NEW YORK (AP) – Police suspect a knife-wielding homeless man went on a rampage, stabbing four people, including two female Canadian tourists and a Texas man, in a bloody, 12-hour span before getting nabbed early Wednesday.

Kenny Alexis, 21, was taken into custody without incident around 4:15 a.m. outside a fast-food restaurant in midtown Manhattan shortly after the two women, both from Montreal, were stabbed, Police Commissioner Ray Kelly said.

The police department’s top spokesman, Paul Browne, said Alexis admitted to stabbing the Canadians, a Brooklyn man and the man from Texas. The latter two were ambushed in separate subway attacks. Browne said witnesses had also fingered Alexis in all the attacks but one.

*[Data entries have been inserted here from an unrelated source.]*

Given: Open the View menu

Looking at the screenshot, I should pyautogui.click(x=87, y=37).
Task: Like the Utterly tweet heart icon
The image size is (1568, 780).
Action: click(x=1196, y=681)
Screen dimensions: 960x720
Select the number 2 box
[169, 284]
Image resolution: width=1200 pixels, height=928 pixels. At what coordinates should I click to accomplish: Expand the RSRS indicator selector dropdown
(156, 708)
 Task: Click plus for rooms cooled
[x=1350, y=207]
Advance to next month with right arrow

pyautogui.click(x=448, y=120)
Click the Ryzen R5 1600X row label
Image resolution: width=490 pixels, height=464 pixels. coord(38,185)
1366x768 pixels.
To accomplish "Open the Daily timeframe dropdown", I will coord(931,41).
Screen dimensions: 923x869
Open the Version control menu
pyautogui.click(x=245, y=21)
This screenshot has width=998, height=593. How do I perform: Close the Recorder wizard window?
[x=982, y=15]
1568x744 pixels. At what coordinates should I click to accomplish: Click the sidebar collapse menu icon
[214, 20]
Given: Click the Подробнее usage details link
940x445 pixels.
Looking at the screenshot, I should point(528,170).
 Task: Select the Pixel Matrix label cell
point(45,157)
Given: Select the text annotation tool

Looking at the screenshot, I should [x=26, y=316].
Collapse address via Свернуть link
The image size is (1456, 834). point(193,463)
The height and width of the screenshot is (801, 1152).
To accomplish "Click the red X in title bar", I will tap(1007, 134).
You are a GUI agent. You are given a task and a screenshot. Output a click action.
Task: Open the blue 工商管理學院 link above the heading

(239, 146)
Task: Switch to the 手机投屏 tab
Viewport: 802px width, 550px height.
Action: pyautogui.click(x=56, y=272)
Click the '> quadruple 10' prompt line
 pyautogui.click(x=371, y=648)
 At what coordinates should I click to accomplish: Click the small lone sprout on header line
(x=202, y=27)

Alexis had in his possession the folding knife used in the attacks on the two women when he was apprehended, Kelly added.

Charges were pending Wednesday night against Alexis, who was living in a West Side men’s shelter. Police, who are still investigating the attacks, said Alexis was arrested previously in Boston and New York on a number of charges, including attempted assault and criminal mischief.

Police were trying to figure out the motive behind the violent crime spree, and said they had not uncovered any signs that Alexis is mentally ill. Kelly said during a news conference Wednesday that there was no evidence to suggest Alexis was targeting tourists.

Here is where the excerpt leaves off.